Sin embargo, con la evolución de los humanos, la complejidad del entorno aumentó de forma desproporcionada con respecto a los cambios genéticos y neuronales que nos distinguían de nuestros antepasados simios. Esto se debió en parte a que nuestra especie evolucionó en un periodo geológico de gran flujo climático -la Edad de Hielo- y en parte al hecho de que nuestros propios comportamientos empezaron a cambiar nuestro entorno. A su vez, el entorno modificado creó nuevos problemas que debían resolverse. Sus soluciones cambiaron aún más el entorno, y así sucesivamente. Así, el descubrimiento del fuego condujo a la quema de árboles y bosques, lo que llevó a la destrucción de los suministros locales de agua y de las cuencas hidrográficas, lo que condujo al desarrollo de la arquitectura con la que se construyeron acueductos, lo que condujo a leyes relativas a los derechos del agua, lo que condujo a conflictos internacionales, y así sucesivamente.

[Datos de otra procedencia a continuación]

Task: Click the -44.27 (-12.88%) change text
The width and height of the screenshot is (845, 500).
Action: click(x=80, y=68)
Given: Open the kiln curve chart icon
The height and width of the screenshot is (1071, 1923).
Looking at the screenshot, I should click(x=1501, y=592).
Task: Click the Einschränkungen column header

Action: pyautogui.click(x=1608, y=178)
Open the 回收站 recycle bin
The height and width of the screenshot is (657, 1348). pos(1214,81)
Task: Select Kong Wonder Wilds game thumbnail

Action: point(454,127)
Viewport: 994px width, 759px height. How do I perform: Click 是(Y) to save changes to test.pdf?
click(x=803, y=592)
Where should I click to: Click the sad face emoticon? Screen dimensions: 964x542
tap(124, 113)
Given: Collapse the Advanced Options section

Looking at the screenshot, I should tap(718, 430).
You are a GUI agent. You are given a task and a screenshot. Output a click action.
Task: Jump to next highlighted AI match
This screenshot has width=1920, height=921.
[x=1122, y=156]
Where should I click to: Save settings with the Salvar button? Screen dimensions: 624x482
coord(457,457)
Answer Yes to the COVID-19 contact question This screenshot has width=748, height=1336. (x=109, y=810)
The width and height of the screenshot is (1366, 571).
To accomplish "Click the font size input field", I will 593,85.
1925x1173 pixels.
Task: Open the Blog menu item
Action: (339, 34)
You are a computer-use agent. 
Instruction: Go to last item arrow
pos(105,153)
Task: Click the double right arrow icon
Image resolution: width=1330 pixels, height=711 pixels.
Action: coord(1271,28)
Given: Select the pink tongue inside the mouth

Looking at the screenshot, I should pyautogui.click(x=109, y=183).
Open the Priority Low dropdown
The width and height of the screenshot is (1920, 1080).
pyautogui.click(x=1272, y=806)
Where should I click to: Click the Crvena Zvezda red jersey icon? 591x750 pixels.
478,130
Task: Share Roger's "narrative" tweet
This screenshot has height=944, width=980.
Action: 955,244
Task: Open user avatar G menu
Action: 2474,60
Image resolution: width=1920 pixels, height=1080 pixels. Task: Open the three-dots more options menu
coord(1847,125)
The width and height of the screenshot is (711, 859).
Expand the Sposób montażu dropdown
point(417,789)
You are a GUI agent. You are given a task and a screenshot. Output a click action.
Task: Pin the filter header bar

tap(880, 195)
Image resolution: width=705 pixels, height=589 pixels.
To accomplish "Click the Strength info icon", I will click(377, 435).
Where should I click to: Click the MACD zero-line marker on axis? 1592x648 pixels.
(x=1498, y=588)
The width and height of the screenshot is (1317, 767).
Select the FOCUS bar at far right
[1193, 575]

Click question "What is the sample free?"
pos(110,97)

Ante tal complejidad, incluso la capacidad de aprender nuevos comportamientos es, por sí misma, inadecuada. Si el ensayo y error fuera el único medio, la mayoría de la gente moriría de vieja antes de conseguir redescubrir el fuego o reinventar la rueda. Como sustituto del instinto y para aumentar la eficacia del aprendizaje, la humanidad desarrolló la cultura. La capacidad de enseñar -así como de aprender- evolucionó, y el aprendizaje por ensayo y error se convirtió en un método de último recurso.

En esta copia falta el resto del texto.